You'll eventually fryout your snake returns, that's not good. Leave your long runs to your balanced siginals, leave your short runs to your inbalanced. In just about every portable applacation (Even though this in your facility, you still have to strike your amp and speakers. Therefore, it's portable) the amps belong at the stage. You're washing your signal down the drain with such long runs like that. It's okay to put amps in the booth just as long as it's an install, you're using top notch wires, it's hardwired, and the wires will be wired away from nasty things in the walls that will cause buzzing ahd hums. I have found more interferance problems in systems with longer amp runs than shorter ones. Those high powered inbalanced lines are just asking for interferrance. If you can consider converting your speakers input jacks to speakon (neutrik NL-4), you really have no idea how much it will improve your system.

Poor connections and cabling often are responsible for the largest problems and lag on computer networks. Thousands each day are spent fixing these problems, and in reality good cables cost so little.


----------



## zac850 (Dec 13, 2004)

Well, the way it is run now keeps the cables away from power, so I'm not worried about hum that way. What my mind keeps coming back to is that I do not trust my school to keep the amp's safe. things get thrown around, little kids run around, and people throw things around without knowing what there doing (the speaker's are constantly used as a table for water, soda, chips, etc.)

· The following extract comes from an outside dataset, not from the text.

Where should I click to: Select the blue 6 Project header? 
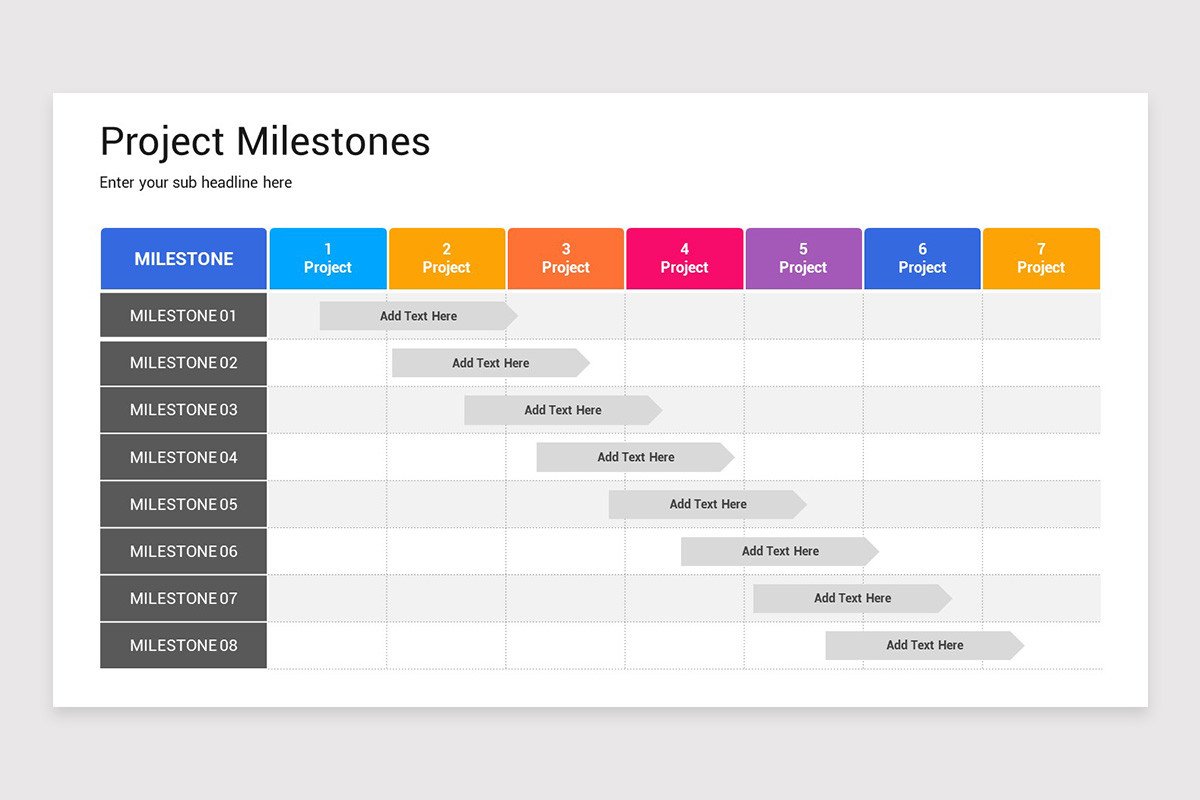922,259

OK, so, what if I got 2 100 foot speakon cables, and then when I got to where the snake ends used an adaptor of some sort to get to 1/4 inch? or... I believe that the speakers also have an XLR input. If I used an adaptor at the amps and got the speakon over to XLR (3 pin, so balanced, right?) and then ran the XLR down to the back of the gym where the normal snake ends, would that work? What gauge is normal XLR cable? I remember seeing speakon to XLR adaptors somewhere for like 5 or 10 bucks, so that would be easy....

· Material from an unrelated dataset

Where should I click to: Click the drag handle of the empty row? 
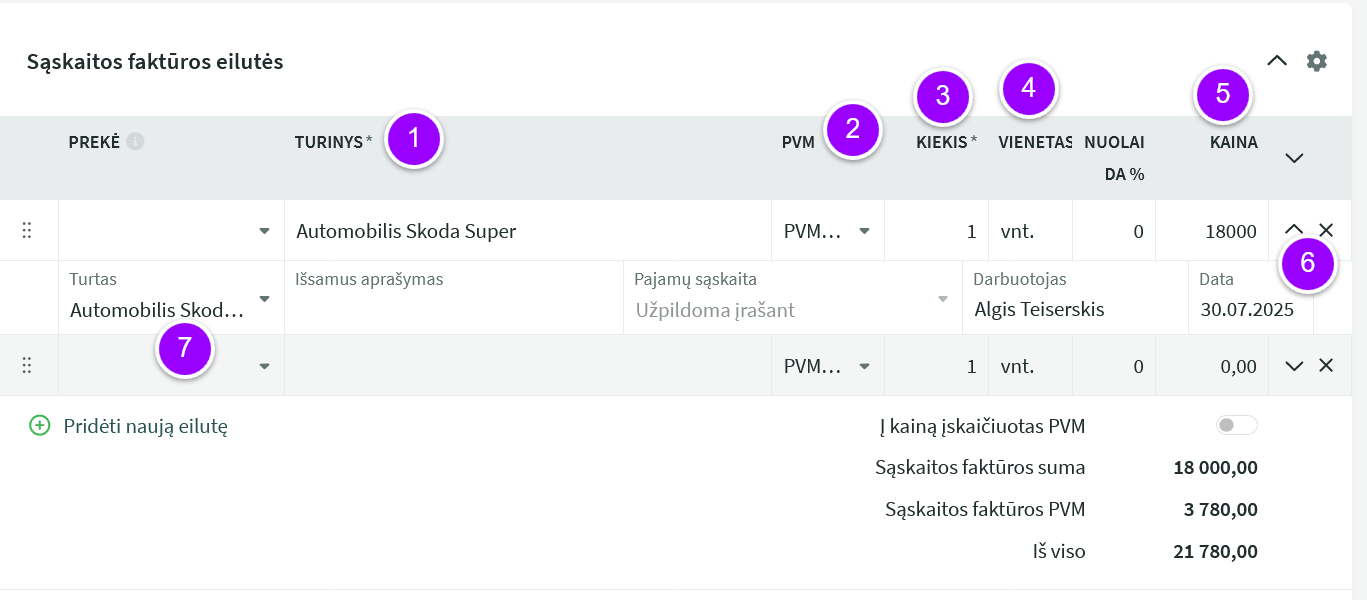27,366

I'm just really scared about keeping the amps where anyone could touch them and spill soda on and break....


----------



## The_Guest (Dec 14, 2004)

zac850 said:


> Well, the way it is run now keeps the cables away from power, so I'm not worried about hum that way. What my mind keeps coming back to is that I do not trust my school to keep the amp's safe. things get thrown around, little kids run around, and people throw things around without knowing what there doing (the speaker's are constantly used as a table for water, soda, chips, etc.)
> 
> OK, so, what if I got 2 100 foot speakon cables, and then when I got to where the snake ends used an adaptor of some sort to get to 1/4 inch? or... I believe that the speakers also have an XLR input. If I used an adaptor at the amps and got the speakon over to XLR (3 pin, so balanced, right?) and then ran the XLR down to the back of the gym where the normal snake ends, would that work? What gauge is normal XLR cable? I remember seeing speakon to XLR adaptors somewhere for like 5 or 10 bucks, so that would be easy....
> 
> I'm just really scared about keeping the amps where anyone could touch them and spill soda on and break....



First of all you'll need a quick cable lesson...

XLR-3 pins, low z, balanced. Great for microphones and interconnects between audio components (ie: mixer to processor, processor to amp, or mixer to powered (active) speakers, etc). Not to be used with passive speakers.

TRS-3 contacts (pins), low z, balanced. Stands for Tip, Ring, Sleeve. It's basically XLR but in a 1/4" form. Great for audio interconnects (CD players, auxilaries, mainouts, snake returns, effects units, balanced compressors, etc) It is a balanced signal it can be ran long distances. Because of it's 3 pins I can also run an unbalanced stereo signal, which many headphones use. Even though TRS is balanced it can be ran unbalanced by bypassing the "Ring", thus functioning like a TS cable.

TS-2 contacts (pins), hi z, unbalanced. Stands for Tip, Sleeve. It's just basically guitar/bass cable, often used for unbalanced inserts for compression. This is not something you'd want to run down a snake because of it's unbalanced siginal. In theory these cables can be used for speakers, but regular TS is not insulated or strong enough to handle heavy power loads from an amp.

1/4"-2 contacts (pins), hi z, unbalanced. Even though 1/4" often refers to TRS, TS, 1/4" loudspeaker, etc. We'll refer to 1/4" as a hi z, unbalanced, loudspeaker cable. Even though they're unbalanced they should not be used with guitars, compressors, or other unbalanced audio devices. This cables have more insulation and a tougher guage wire. As with all loudspeaker cables, try to cut down on length to generate a cleaner signal.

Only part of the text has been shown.